# Extract
— BEGIN —

Yeah I hadnt even noticed this until I tried setting up new compute nodes. What problem are you seeing?
16:01

danmcd

29 Aug 15:59:30 ntpdate[1805]: no server suitable for synchronization found
16:01

danmcd

but I see traffic. It's like our NTP doesn't like the answers for some bizarre reason.
16:01

barfield

reference clock is 00:00:00\
16:02

barfield

NTP: ----- Network Time Protocol -----
16:02

barfield

NTP:
16:02

barfield

NTP: Leap = 0x3 (alarm condition (clock unsynchronized))
16:02

barfield

NTP: Version = 4
16:02

barfield

NTP: Mode = 3 (client)
16:02

barfield

NTP: Stratum = 0 (unspecified)
16:02

barfield

NTP: Poll = 3
16:02

barfield

NTP: Precision = -6 seconds
16:02

barfield

NTP: Synchronizing distance = 0x0001.0000 (1.000000)

— END —

# Instructions to follow
Reproduce verbatim the part of the NTP troubleshooting chat between "29 Aug 15:59:30" and "some bizarre reason.", inclusive. The data is separate material with no connection to the NTP troubleshooting chat.

# Recorded information
— BEGIN —

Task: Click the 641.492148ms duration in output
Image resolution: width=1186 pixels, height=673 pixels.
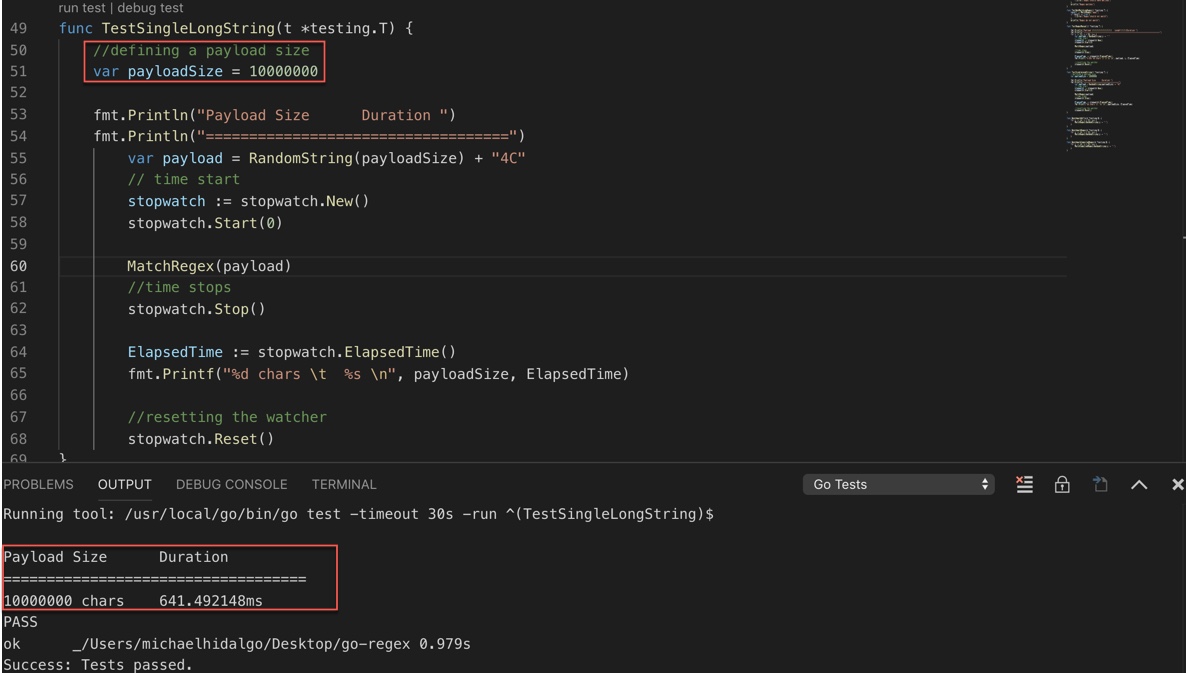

— END —

# Exercise solution
29 Aug 15:59:30 ntpdate[1805]: no server suitable for synchronization found
16:01

danmcd

but I see traffic. It's like our NTP doesn't like the answers for some bizarre reason.